The decision comes after the administration’s emergency request to the court following differing determinations from federal appeals courts. The case stems from a September order from Homeland Security that stopped deportation unless the person committed acts of terrorism, espionage or serious criminal conduct that threatens public safety.
“The fact an individual is a removable noncitizen … should not alone be the basis of an enforcement action against them,” reads the seven-page memo from Homeland Security Secretary Alejandro Mayorkas. “We will use our discretion and focus our enforcement resources in a more targeted way. Justice and our country’s well-being require it.”

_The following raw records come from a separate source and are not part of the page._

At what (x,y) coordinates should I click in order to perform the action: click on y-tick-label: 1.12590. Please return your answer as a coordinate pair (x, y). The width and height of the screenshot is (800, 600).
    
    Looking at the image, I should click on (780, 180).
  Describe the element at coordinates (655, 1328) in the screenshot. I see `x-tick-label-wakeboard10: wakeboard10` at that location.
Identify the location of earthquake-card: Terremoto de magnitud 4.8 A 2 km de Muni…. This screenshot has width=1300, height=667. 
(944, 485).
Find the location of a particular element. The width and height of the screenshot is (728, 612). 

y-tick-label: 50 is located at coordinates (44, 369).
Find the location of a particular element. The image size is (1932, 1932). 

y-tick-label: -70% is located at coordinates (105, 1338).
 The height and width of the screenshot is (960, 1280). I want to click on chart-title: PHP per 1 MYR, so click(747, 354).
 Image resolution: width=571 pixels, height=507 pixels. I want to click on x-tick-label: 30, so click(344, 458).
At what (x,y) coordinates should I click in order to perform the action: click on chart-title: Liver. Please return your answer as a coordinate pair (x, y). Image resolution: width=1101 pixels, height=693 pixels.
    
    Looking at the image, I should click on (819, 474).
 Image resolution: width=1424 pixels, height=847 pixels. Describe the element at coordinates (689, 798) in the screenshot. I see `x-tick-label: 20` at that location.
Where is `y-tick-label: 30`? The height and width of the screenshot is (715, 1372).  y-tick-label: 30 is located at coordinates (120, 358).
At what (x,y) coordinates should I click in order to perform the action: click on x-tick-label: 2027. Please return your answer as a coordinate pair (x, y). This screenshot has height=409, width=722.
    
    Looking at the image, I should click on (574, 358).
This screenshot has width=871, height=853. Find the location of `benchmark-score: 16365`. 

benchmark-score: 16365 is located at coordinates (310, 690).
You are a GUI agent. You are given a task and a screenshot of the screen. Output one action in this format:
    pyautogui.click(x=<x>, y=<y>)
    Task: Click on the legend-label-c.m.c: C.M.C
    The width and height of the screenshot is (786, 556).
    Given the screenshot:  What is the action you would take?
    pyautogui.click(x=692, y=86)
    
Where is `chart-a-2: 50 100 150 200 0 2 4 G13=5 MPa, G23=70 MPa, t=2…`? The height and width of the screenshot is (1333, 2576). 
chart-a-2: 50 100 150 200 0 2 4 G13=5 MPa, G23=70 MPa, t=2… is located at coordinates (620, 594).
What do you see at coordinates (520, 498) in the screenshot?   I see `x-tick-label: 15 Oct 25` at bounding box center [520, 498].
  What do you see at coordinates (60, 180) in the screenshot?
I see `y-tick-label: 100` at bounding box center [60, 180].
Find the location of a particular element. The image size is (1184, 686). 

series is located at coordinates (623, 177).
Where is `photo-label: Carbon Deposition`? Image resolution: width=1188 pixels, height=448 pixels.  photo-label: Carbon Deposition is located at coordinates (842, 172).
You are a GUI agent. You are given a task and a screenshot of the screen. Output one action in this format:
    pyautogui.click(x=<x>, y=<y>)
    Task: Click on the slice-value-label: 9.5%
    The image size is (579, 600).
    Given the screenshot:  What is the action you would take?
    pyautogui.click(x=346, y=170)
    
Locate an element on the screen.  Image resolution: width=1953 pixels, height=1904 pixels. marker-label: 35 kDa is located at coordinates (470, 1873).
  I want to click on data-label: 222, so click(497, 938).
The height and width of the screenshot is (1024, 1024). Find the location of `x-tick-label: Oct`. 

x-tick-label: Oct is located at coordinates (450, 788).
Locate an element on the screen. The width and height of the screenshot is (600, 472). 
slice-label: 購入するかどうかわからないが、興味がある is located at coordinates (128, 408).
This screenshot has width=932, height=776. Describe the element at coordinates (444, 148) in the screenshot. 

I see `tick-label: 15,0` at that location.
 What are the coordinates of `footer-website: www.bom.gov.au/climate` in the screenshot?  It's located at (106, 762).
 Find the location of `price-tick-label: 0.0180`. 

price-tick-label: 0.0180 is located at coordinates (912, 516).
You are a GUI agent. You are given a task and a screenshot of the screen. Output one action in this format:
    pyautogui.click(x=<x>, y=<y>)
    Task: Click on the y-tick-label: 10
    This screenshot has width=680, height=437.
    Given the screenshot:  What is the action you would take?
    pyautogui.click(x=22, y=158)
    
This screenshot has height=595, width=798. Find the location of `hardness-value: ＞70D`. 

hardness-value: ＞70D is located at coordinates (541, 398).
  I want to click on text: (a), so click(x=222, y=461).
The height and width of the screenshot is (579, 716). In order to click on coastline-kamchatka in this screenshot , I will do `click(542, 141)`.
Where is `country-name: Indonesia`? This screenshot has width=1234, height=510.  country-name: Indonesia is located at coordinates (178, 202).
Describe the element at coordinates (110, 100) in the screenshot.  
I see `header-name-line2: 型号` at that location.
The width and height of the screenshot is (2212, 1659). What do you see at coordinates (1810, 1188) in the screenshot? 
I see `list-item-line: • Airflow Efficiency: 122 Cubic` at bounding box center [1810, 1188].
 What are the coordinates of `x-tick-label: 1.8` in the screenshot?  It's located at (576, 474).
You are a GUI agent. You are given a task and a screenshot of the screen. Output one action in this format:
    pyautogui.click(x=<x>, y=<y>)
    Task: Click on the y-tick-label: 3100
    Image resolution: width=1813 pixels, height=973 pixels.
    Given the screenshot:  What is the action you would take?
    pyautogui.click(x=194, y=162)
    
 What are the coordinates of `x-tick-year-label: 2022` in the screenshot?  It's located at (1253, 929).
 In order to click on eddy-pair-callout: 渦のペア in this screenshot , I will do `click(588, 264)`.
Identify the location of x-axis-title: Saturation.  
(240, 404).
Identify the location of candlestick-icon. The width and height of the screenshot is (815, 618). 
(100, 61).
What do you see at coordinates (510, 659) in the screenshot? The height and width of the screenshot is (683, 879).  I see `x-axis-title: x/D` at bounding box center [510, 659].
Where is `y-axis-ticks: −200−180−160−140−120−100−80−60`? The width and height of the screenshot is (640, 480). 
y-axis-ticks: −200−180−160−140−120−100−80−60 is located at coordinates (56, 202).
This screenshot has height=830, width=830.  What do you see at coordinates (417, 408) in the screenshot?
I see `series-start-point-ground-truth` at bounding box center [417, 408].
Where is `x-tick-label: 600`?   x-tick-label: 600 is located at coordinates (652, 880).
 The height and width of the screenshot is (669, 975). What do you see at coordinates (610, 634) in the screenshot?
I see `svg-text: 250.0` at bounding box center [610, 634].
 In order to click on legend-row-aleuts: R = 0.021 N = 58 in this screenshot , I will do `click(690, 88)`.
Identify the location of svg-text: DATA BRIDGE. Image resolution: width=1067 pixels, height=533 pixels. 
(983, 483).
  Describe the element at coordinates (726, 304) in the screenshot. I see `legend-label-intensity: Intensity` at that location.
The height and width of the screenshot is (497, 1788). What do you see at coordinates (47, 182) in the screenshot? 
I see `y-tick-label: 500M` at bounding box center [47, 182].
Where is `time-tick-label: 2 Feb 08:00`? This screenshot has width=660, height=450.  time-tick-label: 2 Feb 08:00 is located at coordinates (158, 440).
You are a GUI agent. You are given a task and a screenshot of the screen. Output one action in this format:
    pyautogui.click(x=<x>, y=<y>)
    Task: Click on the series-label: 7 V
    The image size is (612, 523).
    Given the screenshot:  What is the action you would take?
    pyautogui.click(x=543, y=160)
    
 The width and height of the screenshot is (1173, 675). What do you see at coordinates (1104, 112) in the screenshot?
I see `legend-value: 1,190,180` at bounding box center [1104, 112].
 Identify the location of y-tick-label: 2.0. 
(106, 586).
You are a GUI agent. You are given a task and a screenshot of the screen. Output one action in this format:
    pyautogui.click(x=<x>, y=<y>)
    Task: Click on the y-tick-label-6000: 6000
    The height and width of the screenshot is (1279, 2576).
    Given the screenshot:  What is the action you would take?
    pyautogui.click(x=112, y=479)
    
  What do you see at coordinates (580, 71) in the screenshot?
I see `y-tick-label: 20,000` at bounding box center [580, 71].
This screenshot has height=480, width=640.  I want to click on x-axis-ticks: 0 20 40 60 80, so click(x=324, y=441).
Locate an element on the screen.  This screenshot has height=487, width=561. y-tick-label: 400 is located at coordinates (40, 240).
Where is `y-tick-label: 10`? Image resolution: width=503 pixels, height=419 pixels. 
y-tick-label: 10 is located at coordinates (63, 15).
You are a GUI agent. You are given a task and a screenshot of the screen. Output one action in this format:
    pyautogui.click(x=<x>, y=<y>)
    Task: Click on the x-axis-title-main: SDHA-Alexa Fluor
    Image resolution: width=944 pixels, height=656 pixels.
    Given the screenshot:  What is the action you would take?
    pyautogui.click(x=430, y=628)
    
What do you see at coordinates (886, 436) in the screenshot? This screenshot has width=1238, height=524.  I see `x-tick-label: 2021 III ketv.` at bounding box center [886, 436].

A federal appeals court in Cincinnati earlier this month reversed a district judge’s order that froze the policy in a lawsuit filed by Arizona, Ohio and Montana. But a separate suit filed by Texas and Louisiana, a Texas federal judge ordered a nationwide halt to the guidance.
That Texas judge’s order is a “nationwide, judicially imposed overhaul of the Executive Branch’s enforcement priorities,” Solicitor General Elizabeth Prelogar argued in a court filing.
Texas and Louisiana, in their Supreme Court filing, contended the administration’s policy breaks federal law that mandates illegal immigrants who have been convicted of a serious crime be detained.
The directive replaced a Trump-era policy that removed people in the country illegally regardless of criminal history or community ties.
The memo states there are mitigating factors before deporting a person in the country illegally who committed a crime, including age, length in the US, military or other public service and the impact their removal would have on family in the country.
Part of the memo September 2021 memo states “the majority of undocumented non-citizens who could be subject to removal have been contributing members of our communities for years.
“They include individuals who work on the frontlines in the battle against COVID, lead our congregations of faith, teach our children, do back-breaking farm work to help deliver food to our table, and contribute in many other meaningful ways.”